_Information provided:_
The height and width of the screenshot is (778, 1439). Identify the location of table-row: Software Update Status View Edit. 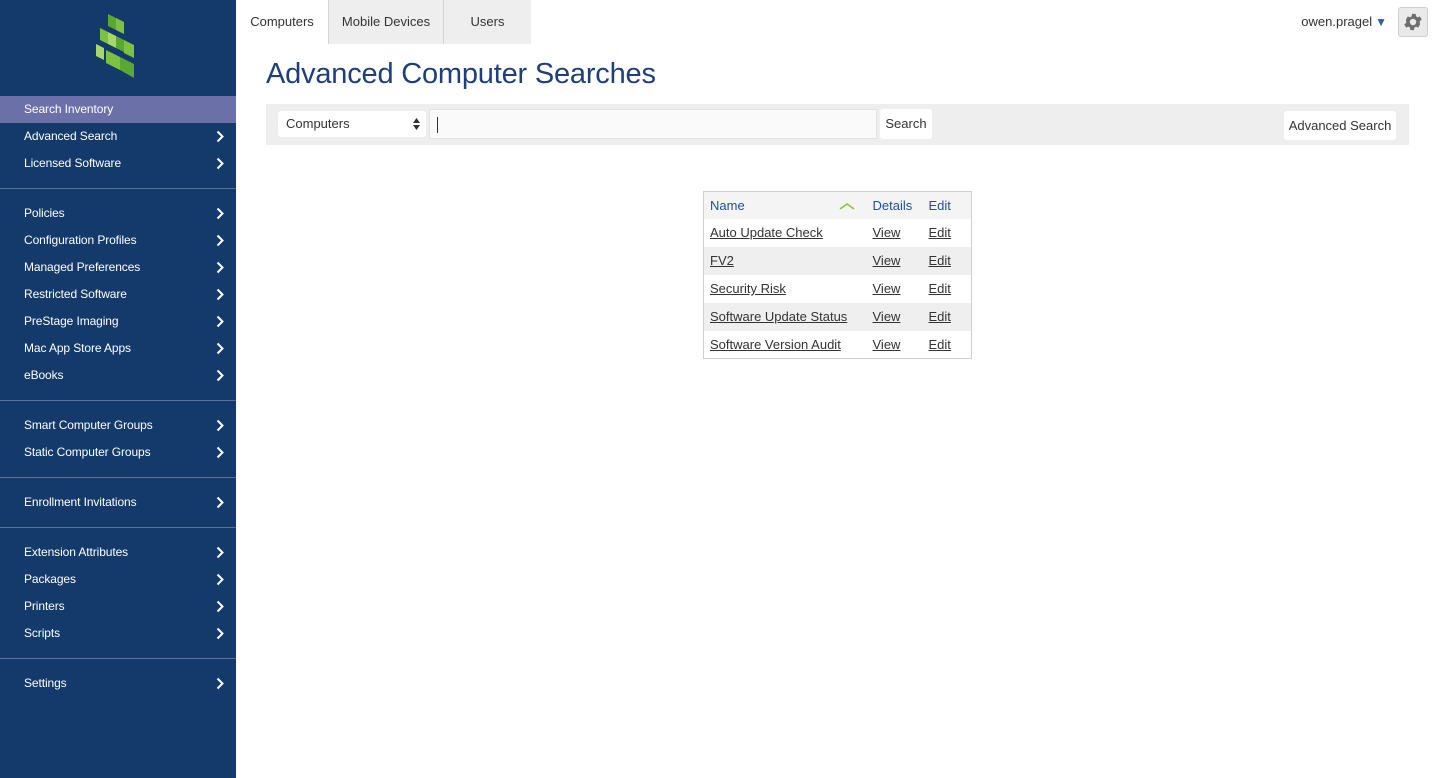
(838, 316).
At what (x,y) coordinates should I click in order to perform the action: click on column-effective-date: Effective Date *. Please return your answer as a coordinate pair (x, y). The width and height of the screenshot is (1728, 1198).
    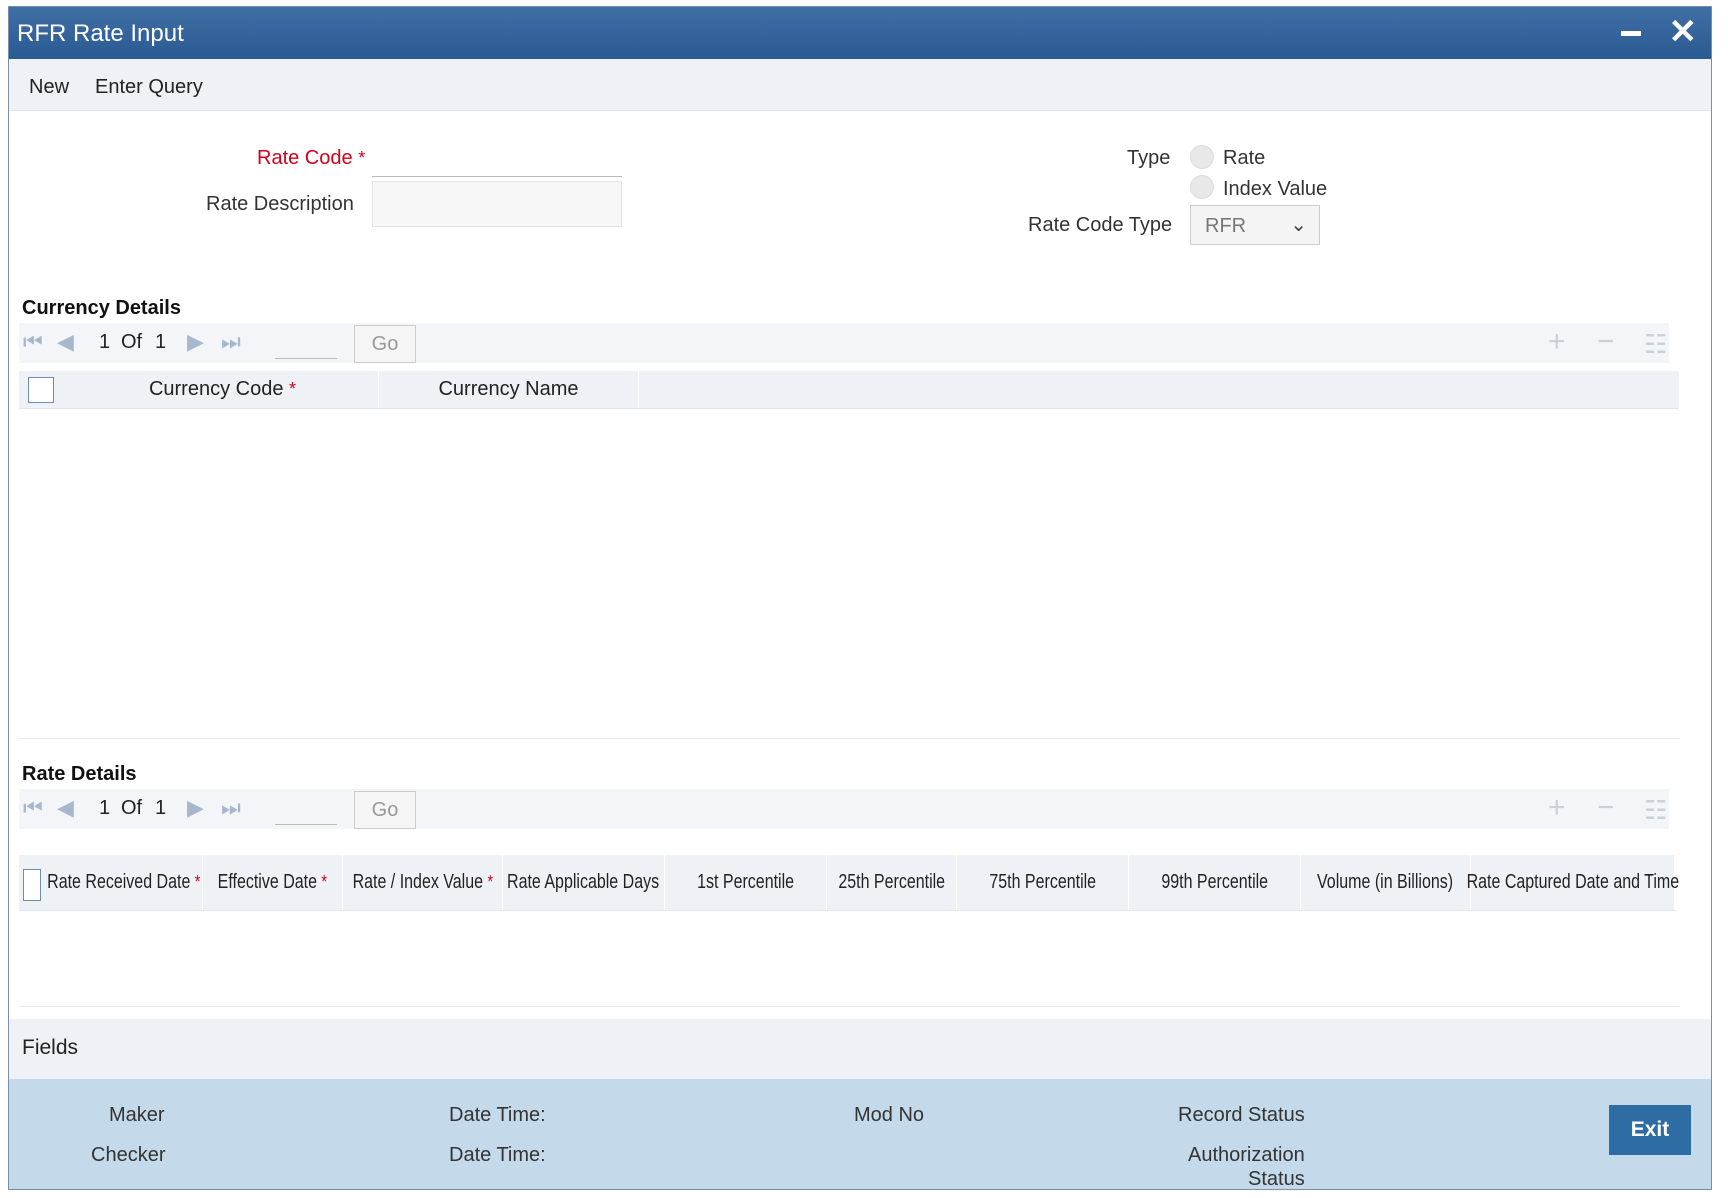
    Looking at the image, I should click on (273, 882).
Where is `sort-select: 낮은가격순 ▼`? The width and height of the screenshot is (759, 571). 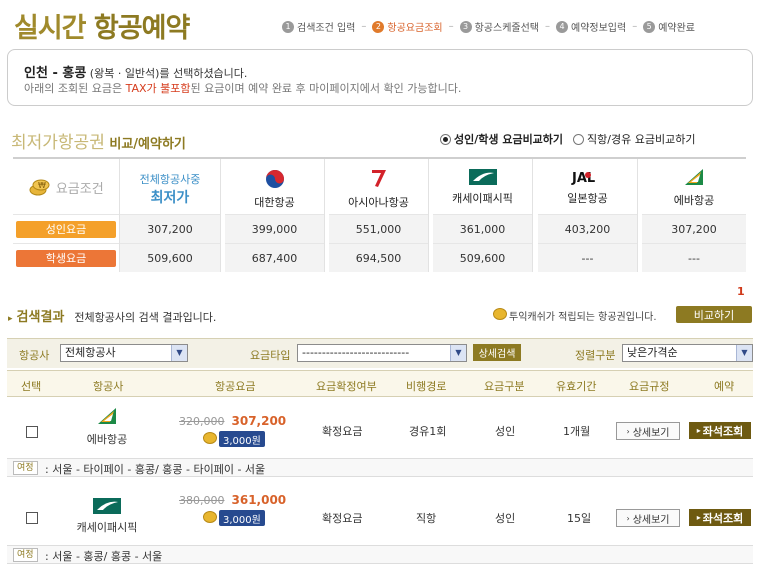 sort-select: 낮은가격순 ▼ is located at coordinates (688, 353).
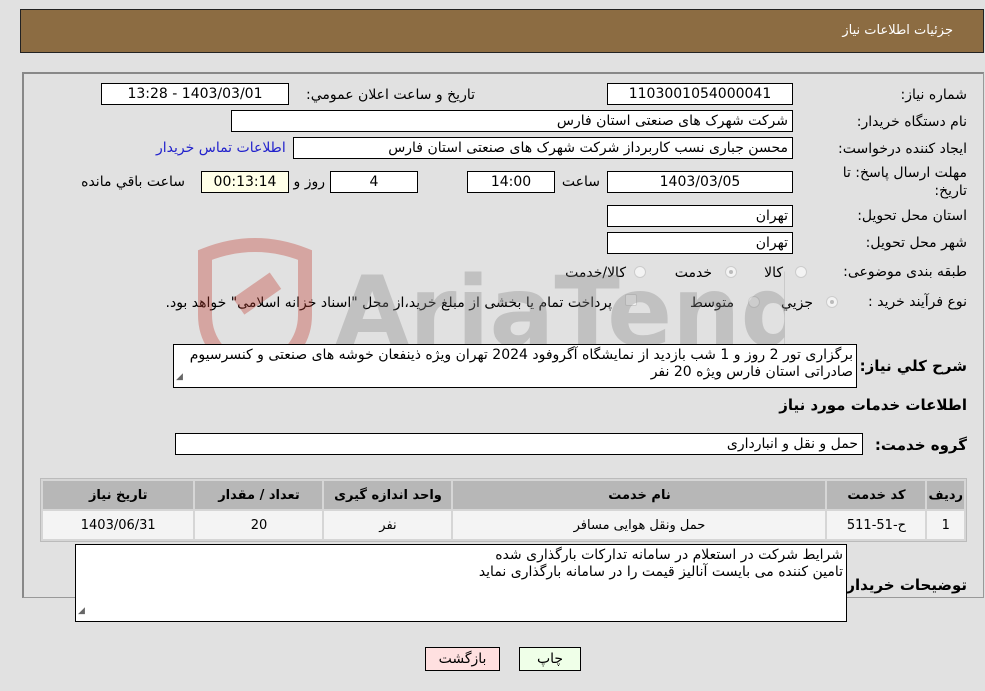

_Activity:_
Find every line in the rows above that contains the word "click" and copy each of those lines.

_Exercise result:_
At what (x,y) coordinates should I click in order to perform the action: click on column-effective-date: Effective Date *. Please return your answer as a coordinate pair (x, y). The width and height of the screenshot is (1728, 1198).
    Looking at the image, I should click on (273, 882).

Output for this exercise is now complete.